Speaker: Ben Weber (Principal Data Scientist @ Zynga).
Zynga is a mobile gaming company that has a rich portfolio of games … they have a ton of analytics folks and run an annual internal analytics conference. It brings together all of their analytics folks for knowledge sharing internally.
- analytics engineering: handling ingestion and data platform, and also live production services
- embedded analysts: work on product / game teams, whose job is to improve games and understand how changes might impact games
- central analytics: focused on publishing functions, marketing, advertising, corporate development; build data products that any team could use and plug in and scale.
Their challenge is that they want to support game teams to act on their data, but they have a variety of types of games … card games have “hands played” but match three games have “matches made” but etc etc etc …
In other words, they want to build game-specific models for behaviors such as likelihood to purchase, likelihood to churn, etc., but the games have diverse event taxonomies. They have tnes tens of millions of players and dozens of games for multiple platforms.
Tool set: Featuretools for automating feature engineering, Pandas UDFs for distributing Featuretools, and Databricks / Pyspark for building the model pipeline.
So they created AutoModel, which is their first portfolio-scale product. It generates hundreds of propensity models and powers features in their games & live services. They can plug it in to any new game and have it work out of the game.
The data pipeline is:
- data extract, from S3 and parquet files
- handled by their ingestion and platform team
- they use Spark SQL to transform this
- feature engineering, with featuretools
- “here’s a deep but narrow format … we want to create a shallow but wide format that we can use later”
- use featuretools to do this programatically and at scale
- feature application, where you take the featuretools output
- using Pandas UDFs on Spark
- model training using Spark ML
- model publish
- translate narrow and deep data tables into a shallow and wide representation
- support dozens of titles with diverse event taxonomies
- scale to billions of records and millions of players
- minimize manual data science workflows
Instead of a data scientist saying “count the number of distinct days played,” they use this to automate that and much more.
Feature Tools is a library for deep feature synthesis. Represent your data as entity sets and identify feature descriptors for transforming data into new representations. They went into detail about the entity set; you have entities customers and transactions, which share a customer_id relationship … etc.
Once you’ve done that, you can perform deep feature synthesis. It comes up with a ton of different features for you. He went on and demoed some code about how they did this.

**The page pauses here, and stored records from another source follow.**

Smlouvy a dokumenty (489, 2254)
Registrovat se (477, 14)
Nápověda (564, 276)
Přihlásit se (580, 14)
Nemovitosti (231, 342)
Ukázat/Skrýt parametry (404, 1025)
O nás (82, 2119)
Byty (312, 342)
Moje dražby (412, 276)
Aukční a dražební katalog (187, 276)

“For anyone worried about GDPR, this isn’t our dataset, it’s a sample dataset … that’s a note for our legal team.” Love it.

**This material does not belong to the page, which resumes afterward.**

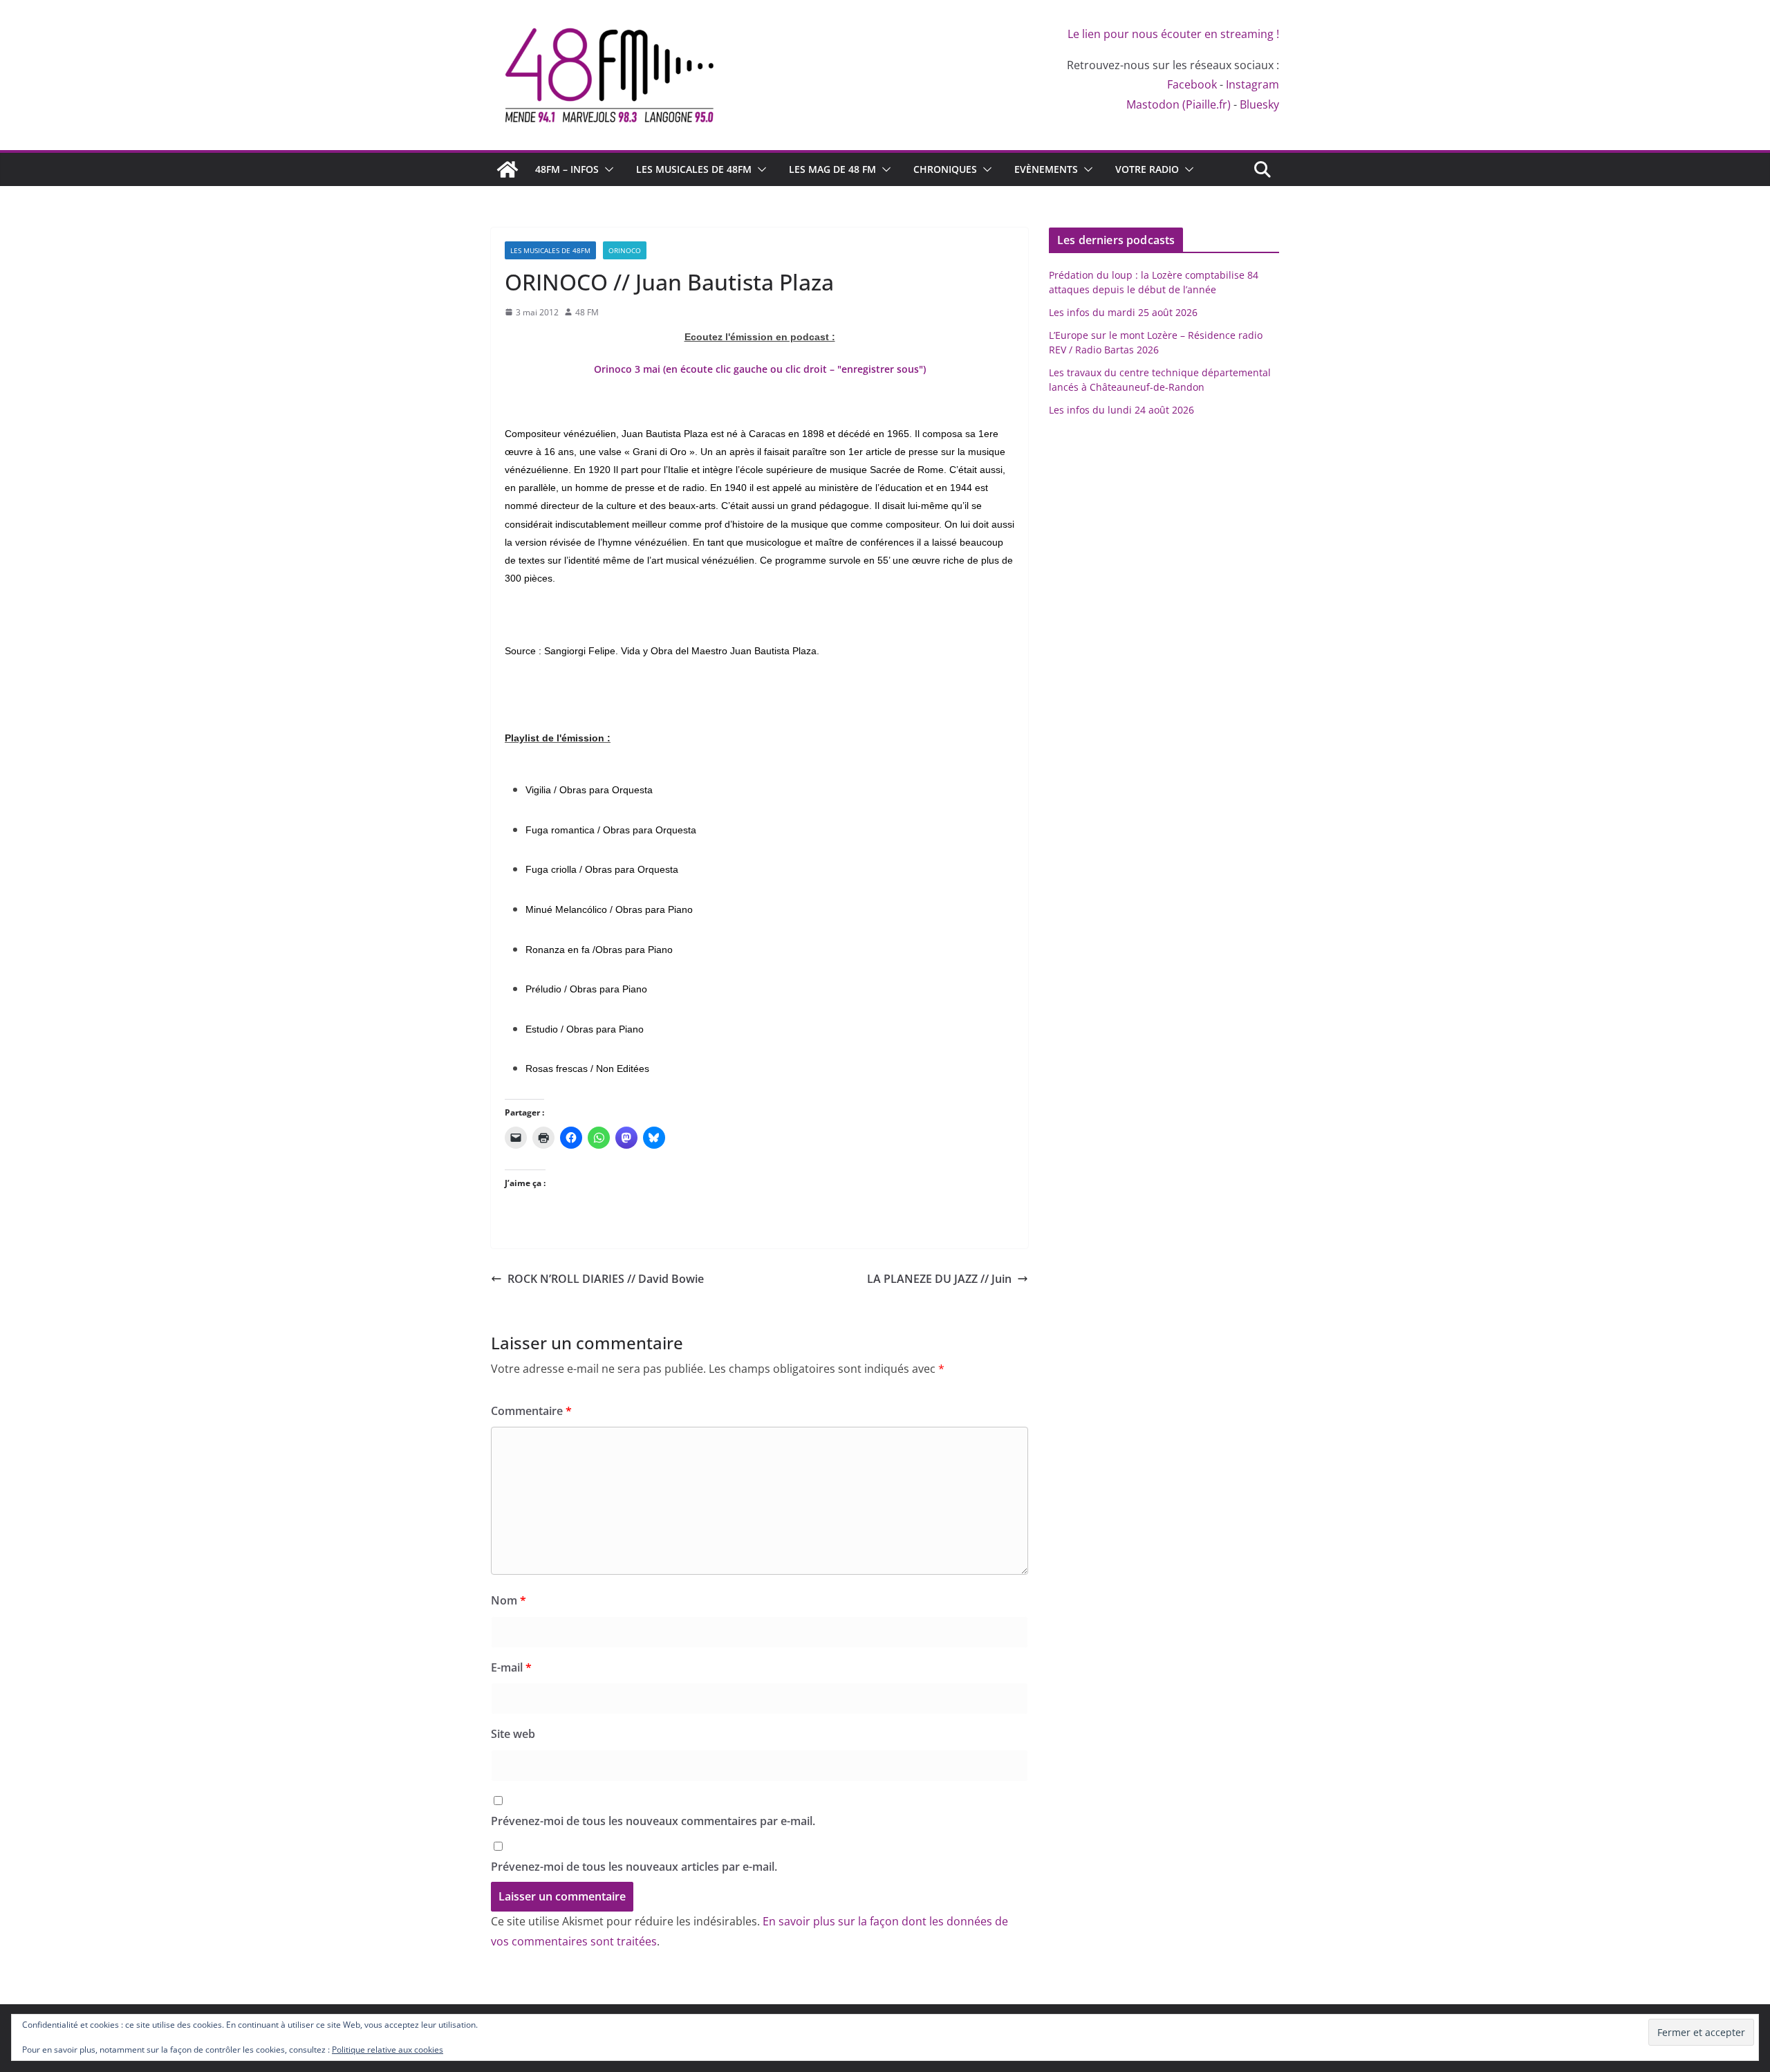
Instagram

FeatureTools only works on a Pandas dataframe, so uh oh. Their options were to either (1) parallelize the process, (2) translate feature descriptions to Spark SQL, or (3) find a way to distribute the task.
- Parallelizing the process was just way too daunting to be able to do
- Translating to Spark SQL worked but still didn’t work very well, it was still slow
- So they had to learn about Pandas UDFs.
Pandas UDFs were introduced in Spark 2.3, and it lets you partition the Spark DF into Pandas DFs across your cluster, do a computation, then bring it back to Spark. Each worker takes a Pandas input, runs UDFs on it, and generates a Pandas output. PyArrow does the conversion between Spark and Pandas.
You can use Pandas UDFs when:
- you need to operate on Pandas data frames
- your data can be represented as a single Spark data frame
- and you can partition your dataset.
See this Towards Data Science article for an example of distributing this.
But then they hit a lot of issues:
- debugging is a challenge; since you’re executing on worker nodes, you have to go to the Spark logs to see what’s going on when an exception occurs
- pushing the limits of PyArrow, they found some edge cases that were open Github issues
- Pandas UDFs are also newer and so you’re going to hit some edge case bugs
- data type mismatches between Pandas and Spark caused bugs, too
- the schema needs to be known before the UDF is computed; for them, this means they have to do a sampling step where they figure out what the schema will be after deep feature synthesis happens … but you can’t just distribute DFS and go.
They use gradient boosted trees and XGBoost for classification. They tune hyperparameters with ParamGridBuilder and CrossValidator. Great, that’s all standard.
They publish to Couchbase for game teams to use. Then they decided to productionalize with Databricks — a driver notebook can use the jobs API to have different models running for different games in different notebooks.
They found out ways to distribute statsmodels, scipy, and numpy to help distribute experimentation. None of these were intended to be run on Spark, but Pandas UDFs enables this … as long as you can partition your data in some way.
Old approach: custom data science and engineering work for each model, months-long development process, and an ad-hoc process for productionalizing models.
New approach: minimal effort for building new propensity models, and no custom work for new games. Predictions are deployed to their application database. Gonna start using MLflow soon.
Pandas UDFs unlock a new magnitude of processing for Python libraries. Zynga can now use Pyspark to build portfolio-scale data products.